Carry on the passage about Mexico's handling of asylum seekers, picking up right after its last sentence.

**Document extract**:
╭──
The NPRM’s assertion that Mexico “is the third highest recipient of asylum claims in the world” says nothing about how Mexico is handling these claims and whether it is a safe country to which to return asylum seekers (88 Fed. Reg. 11720). As the Refugees International report on the Mexican asylum system cited in the NPRM (footnote 147) points out, Mexico applies the Cartagena standard to some nationalities and not others, particularly Haitians who spent 2021 and 2022 in precarious limbo.9 On several trips to Mexico over the last year, I have spoken to dozens of migrants (from El Salvador, Honduras, Haiti, Nicaragua and Venezuela) who have fallen prey to gang violence in Ciudad Juarez and Reynosa and to dozens of others who have been terribly mistreated by Mexican police and immigration authorities in many different parts of the country – from Tapachula to Coahuila. Xenophobia and anti-immigrant sentiment has only worsened in Mexico since U.S. Homeland Security Secretary Alejandro Mayorkas recognized the “extreme violence and insecurity” experienced by migrants and asylum seekers during the Remain in Mexico program.10 Underfunded and already overwhelmed by asylum applications, the Mexican Commission for Refugee Assistance (COMAR) is worried about the impact of the proposed rule on the Mexican asylum system. Once the new regulation goes into effect, will thousands of asylum seekers put forward weak claims in Mexico in order to be rejected and so eligible for asylum in the United States?11 What kind of documentation will Mexico immigration authorities give all the asylum seekers the United States will deport to Mexico via expedited removal? Will it be possible for them to formally work in Mexico, almost impossible for them to do now? Will Mexico bus these asylum seekers to the south or send them to their home countries as it has done with those expelled under Title 42? The United States making secret agreements with Mexico to accept deported Cubans, Haitians, Nicaraguans, and Venezuelans with no concern about what happens to them after deportation does not comply with the non-refoulement obligation of the UN Refugee Convention.
╰──
**Raw records**:
╭──
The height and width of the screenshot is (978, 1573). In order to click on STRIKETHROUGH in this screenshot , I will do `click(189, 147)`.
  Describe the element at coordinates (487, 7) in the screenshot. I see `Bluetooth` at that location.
╰──
╭──
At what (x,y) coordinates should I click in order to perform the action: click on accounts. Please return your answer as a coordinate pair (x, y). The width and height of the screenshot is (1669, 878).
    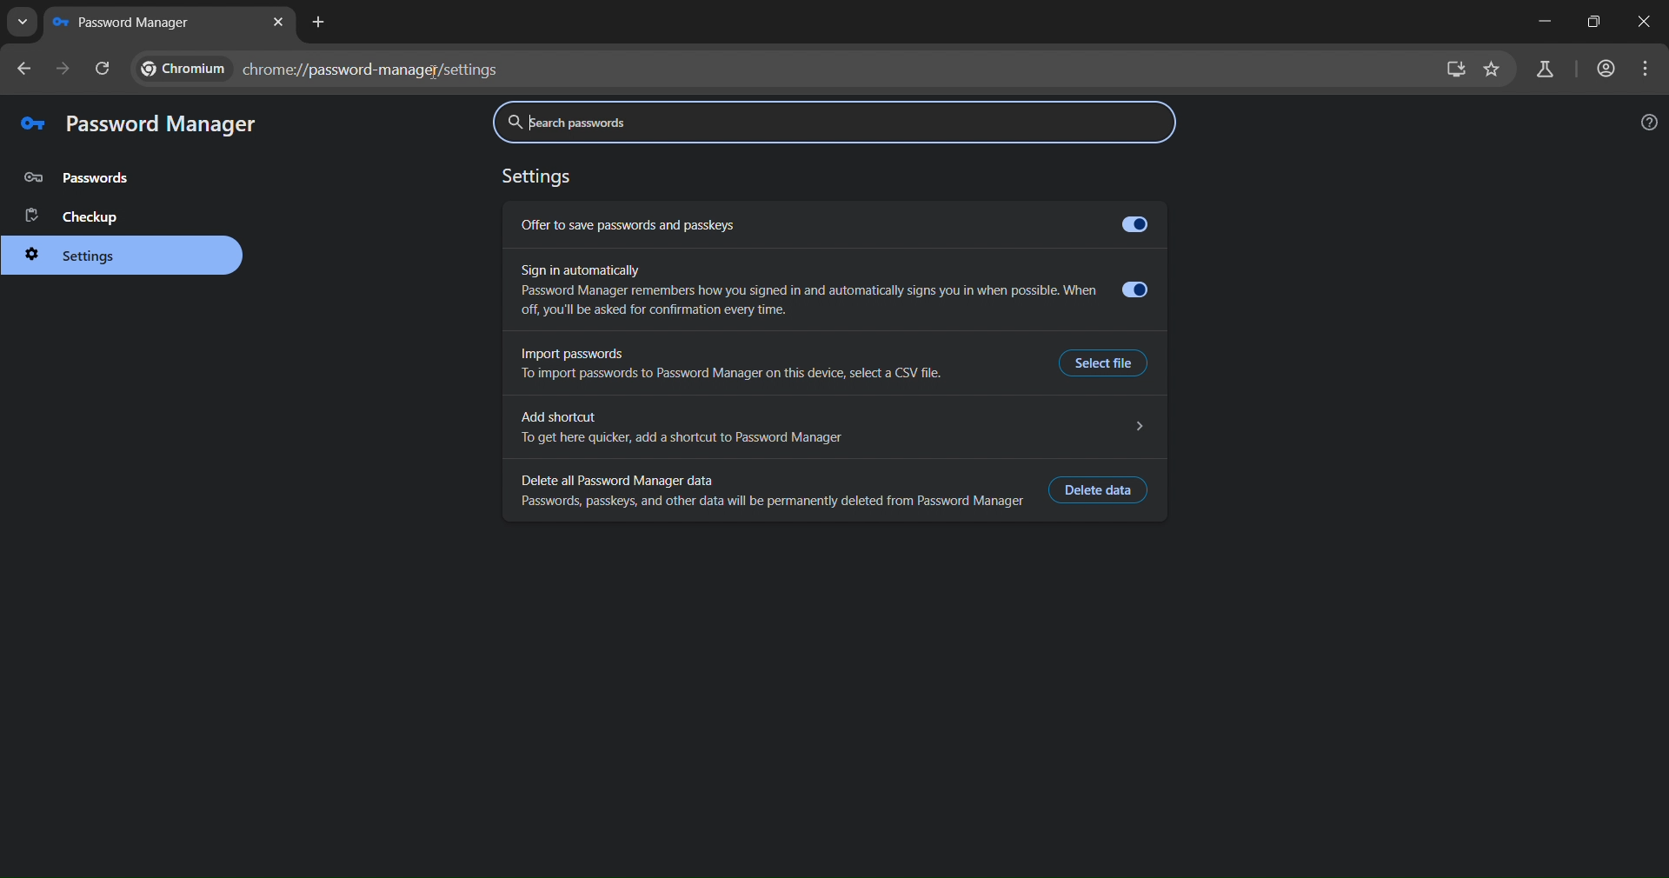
╰──
**Task answer**:
The NPRM lauds progress that Guatemala has made to improve its asylum system over the last two years. Having visited Guatemala with Refugees International colleagues and spoken to representatives of the UN Refugee Agency (UNHCR) and to migrants there in early 2020 and late 2022, I question the extent of this progress.12 Salvadorans sent from the U.S. border under the previous administration’s “asylum cooperative agreement” and Venezuelan families migrating northward in October 2022 could not find safety in Guatemala and were at risk of refoulement. Indeed, the rule of law situation in Guatemala has deteriorated over the last year, during which Guatemalan migration authorities barred 15,593 Venezuelans from entering from Honduras.13 Meanwhile, there are only 708 refugees and 1,472 asylum claims in Guatemala, where high level officials, including the Vice President, still need to approve every claim.14
The NPRM presents a very partial picture of the situation in Costa Rica, which, since November 2022, has been adopting stricter asylum and migration deterrence policies, pointing to U.S. policies as the reason for doing so.15 The Costa Rican government issued a decree stipulating that, if an asylum seeker transited another country, their claim would be deemed inadmissible unless the asylum seeker had evidence of inability to apply.16 Costa Rica also no longer automatically provides work permits to asylum seekers and requires that people apply for asylum within one month of arriving. These measures limit asylum seekers’ right to work and push them into precarious working situations. According to Refugees International partner organization the Institute on LGBTQI Migration and Refuge for Central America, the decree ignores the different needs and socioeconomic realities of LGBTQI+ refugee applicants and has been accompanied with a resurgence of xenophobic and discriminatory discourse about migrants and asylum seekers.17
The Proposed Rule is premised on assumptions and minimal proof.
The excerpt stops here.